## Models with POJ Dataset

---

### Setup

#### ~> Installing Libraries

In [1]:
!pip3 install -q seaborn
!pip3 install -q sklearn
!pip3 install -q keras

#### ~> Imports of the project

In [2]:
from models import model_knn, model_MLP, model_SGD, model_regRegression, model_svm, model_rf
from sklearn.model_selection import train_test_split
import pandas as pd
import numpy as np
import warnings

warnings.filterwarnings('ignore')

#### ~> Loading the Datasets

In [None]:
# Without obfuscation
df = pd.read_csv("./../../../features/POJ/poj_features_O0.csv", skipinitialspace=True)

# Optimizations
df_O3 = pd.read_csv("./../../../features/POJ/poj_features_O3.csv", skipinitialspace=True)

# OLLVM
df_ollvm = pd.read_csv("./../../../features/POJ/poj_features_ollvm.csv", skipinitialspace=True)
df_ollvm_O3 = pd.read_csv("./../../../features/POJ/poj_features_ollvm_O3.csv", skipinitialspace=True)

#### ~> Split the datasets into a training and test set

In [None]:
# Without obfuscation
train, test = train_test_split(df, test_size=0.2)

# Optimizations
train_O3, test_O3 = train_test_split(df_O3, test_size=0.2)

# OLLVM
train_ollvm, test_ollvm = train_test_split(df_ollvm, test_size=0.2)
train_ollvm_O3, test_ollvm_O3 = train_test_split(df_ollvm_O3, test_size=0.2)

### Case of Studies

#### ~> Combination

In [None]:
# Training and testing database without obfuscation
x_train, y_train = train.iloc[:,1:-1].to_numpy(), train.iloc[:,-1].to_numpy()
x_test, y_test = test.iloc[:,1:-1].to_numpy(), test.iloc[:,-1].to_numpy()  

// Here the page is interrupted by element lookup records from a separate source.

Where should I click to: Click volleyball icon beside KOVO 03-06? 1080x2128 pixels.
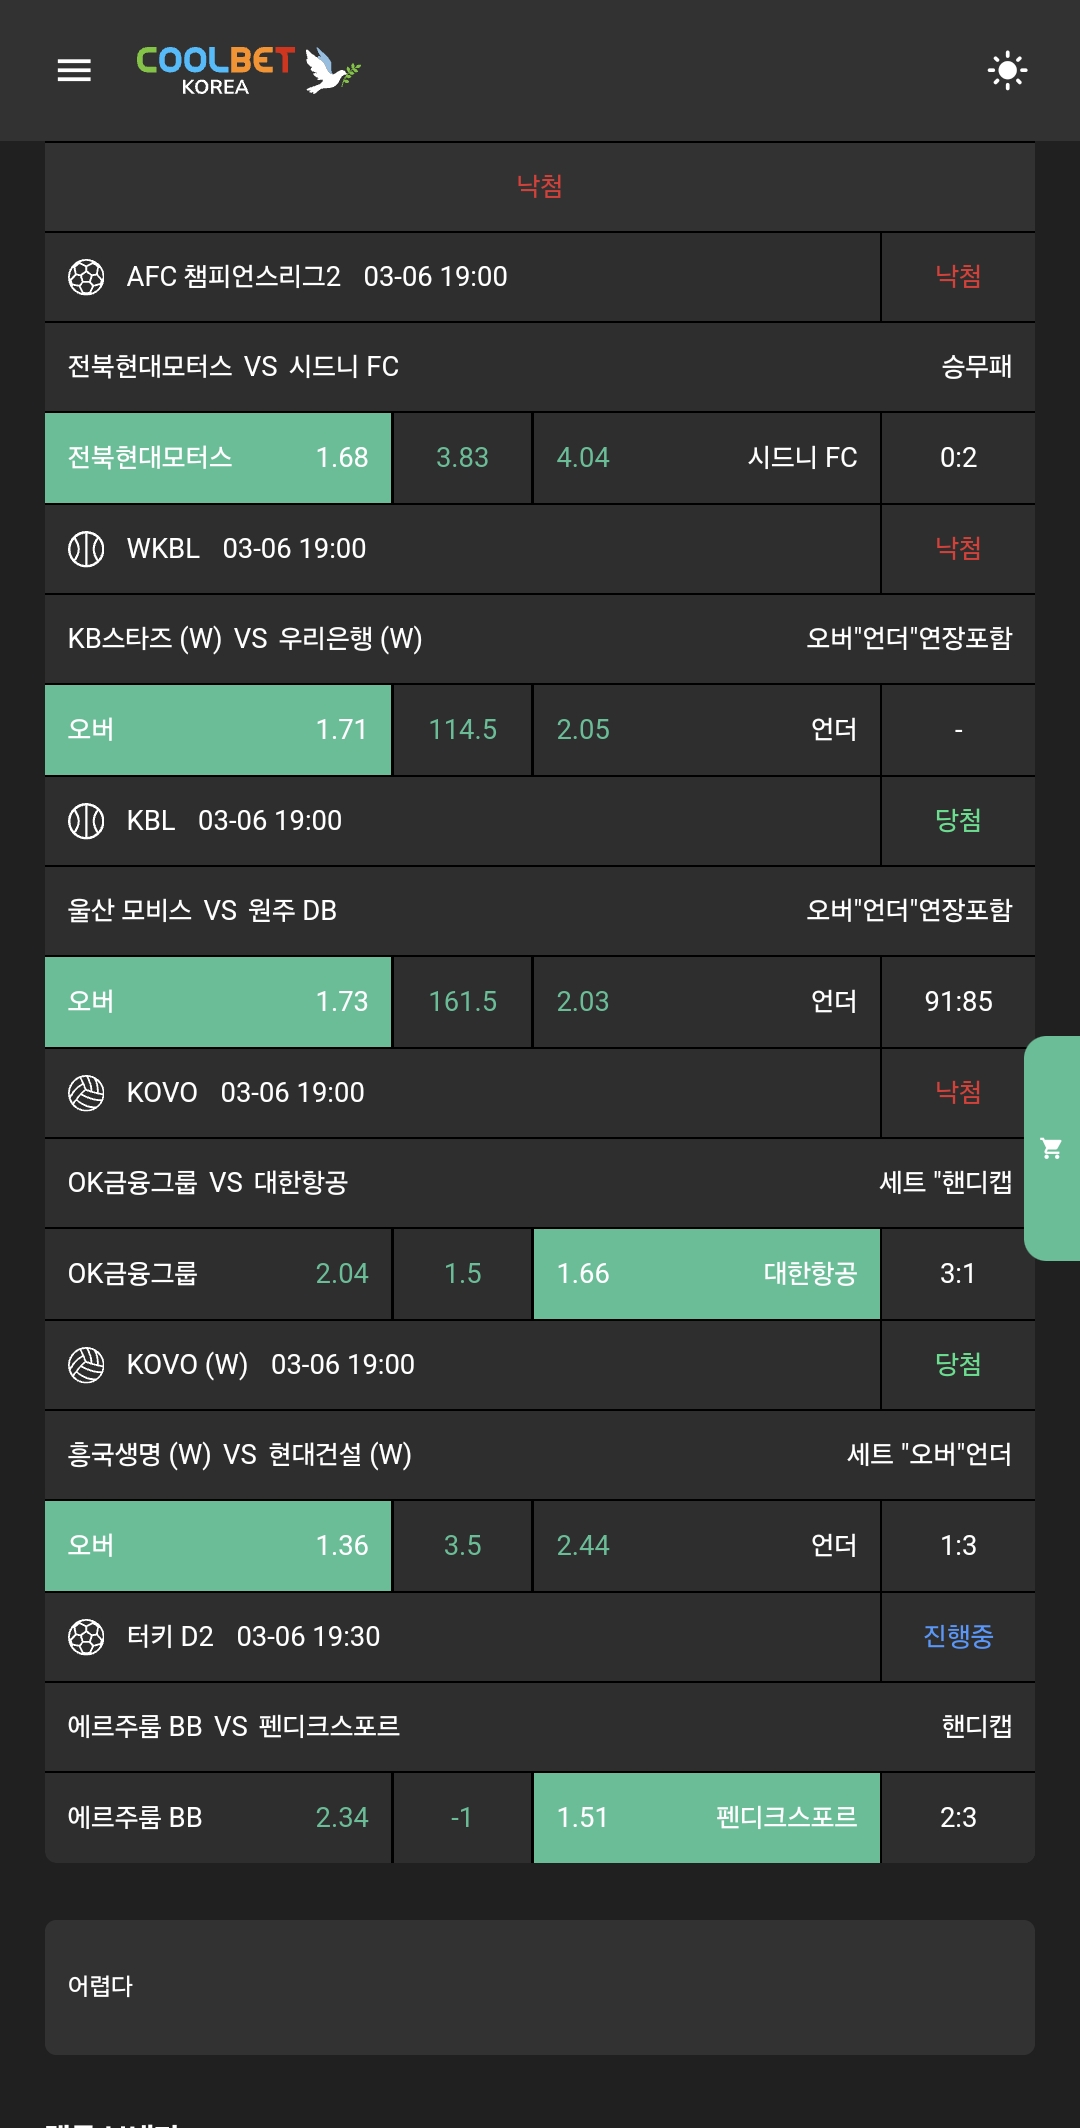pyautogui.click(x=86, y=1093)
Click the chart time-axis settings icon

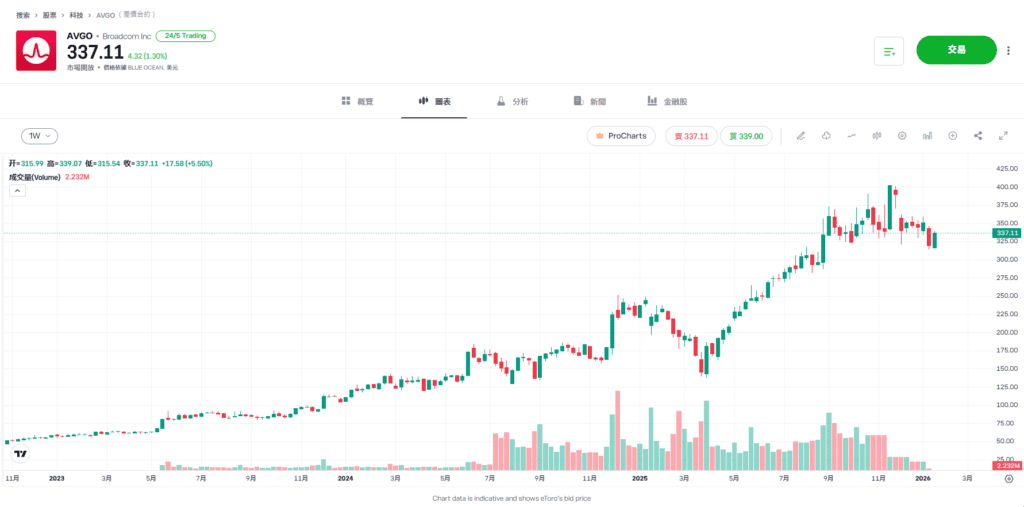[x=1008, y=479]
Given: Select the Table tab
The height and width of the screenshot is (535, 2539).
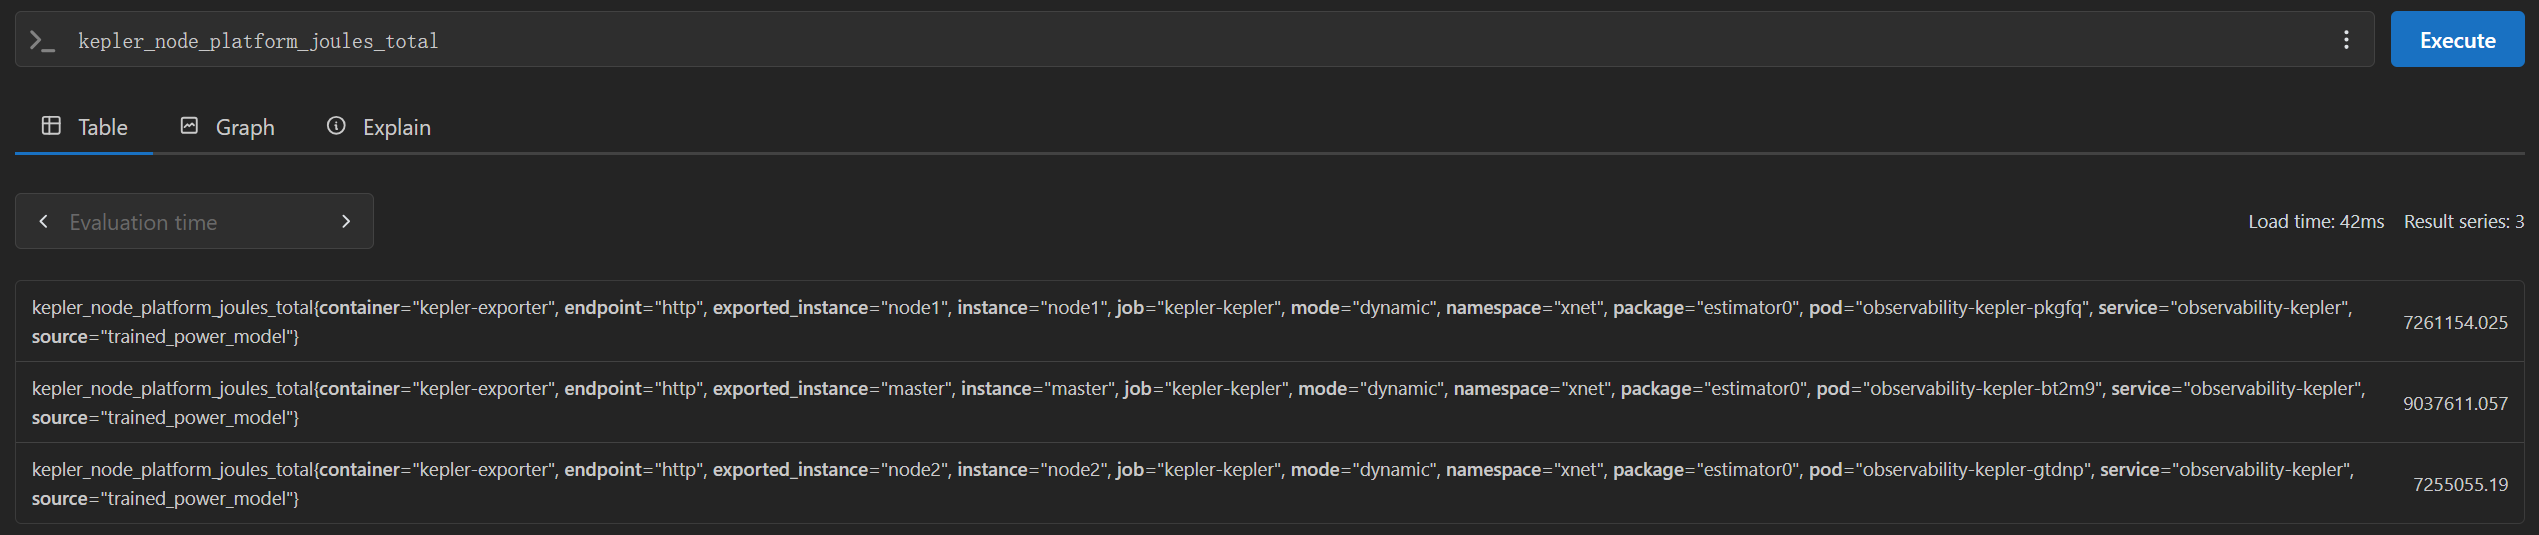Looking at the screenshot, I should tap(84, 127).
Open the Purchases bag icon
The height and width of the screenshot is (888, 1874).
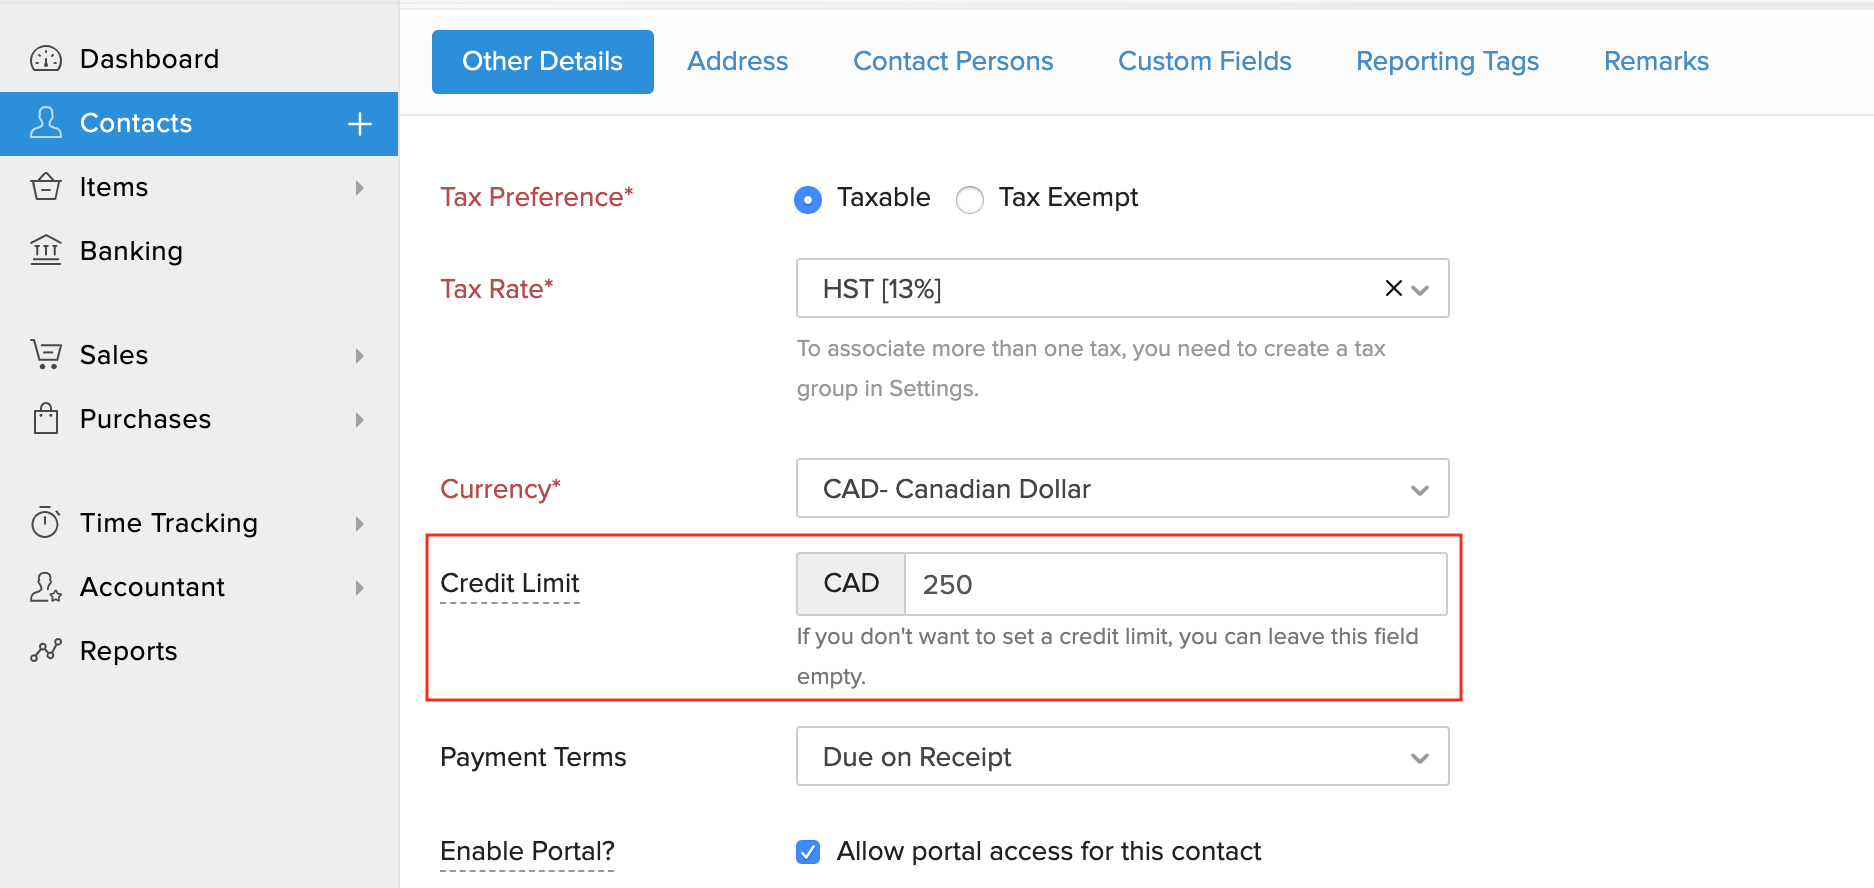46,419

# Training and testing database with O3
x_train_O3, y_train_O3 = train_O3.iloc[:,1:-1].to_numpy(), train_O3.iloc[:,-1].to_numpy()
x_test_O3, y_test_O3 = test_O3.iloc[:,1:-1].to_numpy(), test_O3.iloc[:,-1].to_numpy() 

# Training and testing database with ollvm (fla+sub+bcf)
x_train_ollvm, y_train_ollvm = train_ollvm.iloc[:,1:-1].to_numpy(), train_ollvm.iloc[:,-1].to_numpy()
x_test_ollvm, y_test_ollvm = test_ollvm.iloc[:,1:-1].to_numpy(), test_ollvm.iloc[:,-1].to_numpy()

size = len(x_train)

**Combination (33% no obfuscation, 33% O3, 33% OLLVM)**

In [None]:
# comb (33% no obfuscation, 33% O3, 33% OLLVM)
x_train_comb = np.concatenate((x_train[0:int(size/3),:],x_train_O3[0:int(size/3),:]))
x_train_comb = np.concatenate((x_train_comb, x_train_ollvm[0:int(size/3),:]))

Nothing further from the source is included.